Wednesday, May 18, 2022

Sobem participações em fórum com a UE

O número de participantes no 1º Fórum Empresarial União Europeia-Angola, que se realiza esta quinta-feira(24), em Bruxelas, ascendeu a 800, acima dos 600 há uma semana anunciado, em Luanda, pelo ministro da Economia e Planeamento, Mário Caetano João.

Um comunicado divulgado pela Delegação da União Europeia (UE) em Angola, indica que o Fórum, que visa promover o investimento no país, congrega 800 participantes, entre os quais uma delegação liderada pelo ministro de Estado para a Coordenação Económica, Manuel Nunes Júnior, e 20 responsáveis das principais empresas europeias.

A reunião decorre num formato híbrido (presencial e virtual) e pretende mostrar às empresas europeias as oportunidades de negócio em Angola para além do petróleo e gás, com destaque para a agro-indústria, energias renováveis, transformação digital, logística e infra-estruturas de água, em linha com a estratégia Global Gateway da Europa e o Pacote de Investimento África-Europa, de acordo com um comunicado da delegação da União Europeia (UE) em Angola.

A delegação liderada pelo ministro de Estado da Coordenação Económica e outros ministros apresenta aos potenciais investidores a agenda de reformas e visão do Executivo para apoiar o investimento directo estrangeiro no país.

O Fórum acolhe, ainda, a assinatura de um acordo de empréstimo de 50 milhões de euros do Banco Europeu de Investimento, uma subvenção da UE, no valor de sete milhões de euros para apoiar a resiliência sanitária de Angola em relação à Covid-19 e um acordo de projecto de desenvolvimento no valor de 25 milhões de euros entre a organização holandesa Flying Swans e a Agência Reguladora de Certificação de Carga e Logística de Angola (ARCCLA).

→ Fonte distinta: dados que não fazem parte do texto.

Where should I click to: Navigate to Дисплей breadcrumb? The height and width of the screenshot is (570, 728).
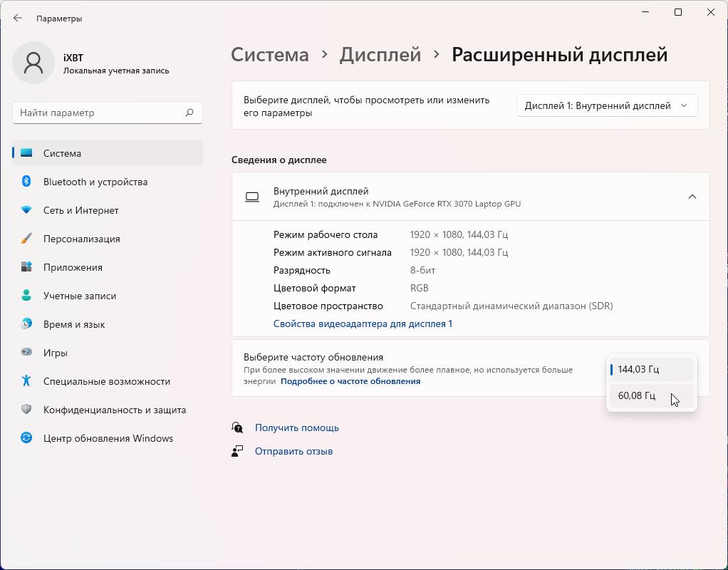point(380,55)
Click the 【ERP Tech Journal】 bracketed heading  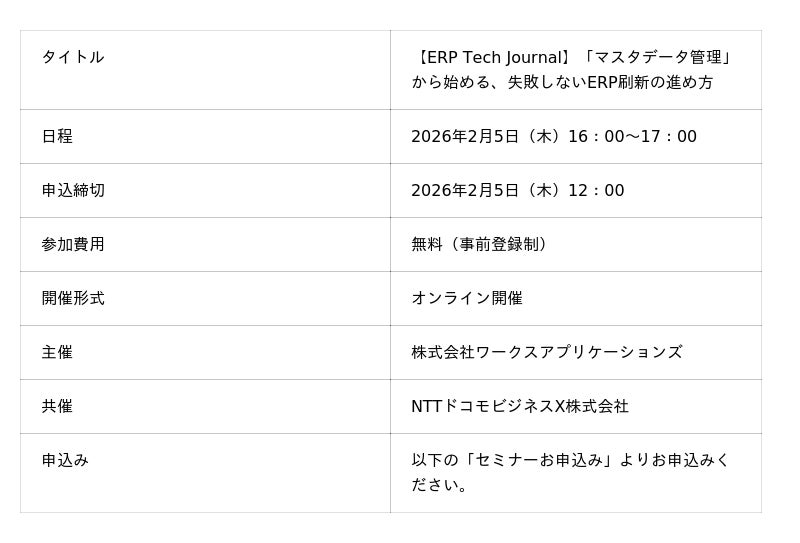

É também dado destaque ao Acordo de Facilitação de Investimentos Sustentáveis actualmente em negociação entre Angola e a UE, com os participantes institucionais a explicarem como as empresas podem tirar partido desse acordo e as ferramentas financeiras disponíveis para os investidores.

“Esta nova forma de acordo de investimento promoverá o investimento sustentável e responsável, que diversificará e melhorará a resiliência das nossas economias e apoiará as nossas alterações climáticas e energéticas”, afirmou o vice-presidente executivo e comissário de Comércio, Valdis Dombrovskis, citado no comunicado.

Serão também realçadas as perspectivas de adesão de Angola ao Acordo de Parceria Económica UE-SADC (Comunidade para o Desenvolvimento da África Austral) e os seus potenciais benefícios.

O evento decorre no âmbito dos diálogos entre os sectores público-privado, apoiados pelo Fórum Empresarial UE-África, sendo organizado conjuntamente pela União Europeia e pela União Africana.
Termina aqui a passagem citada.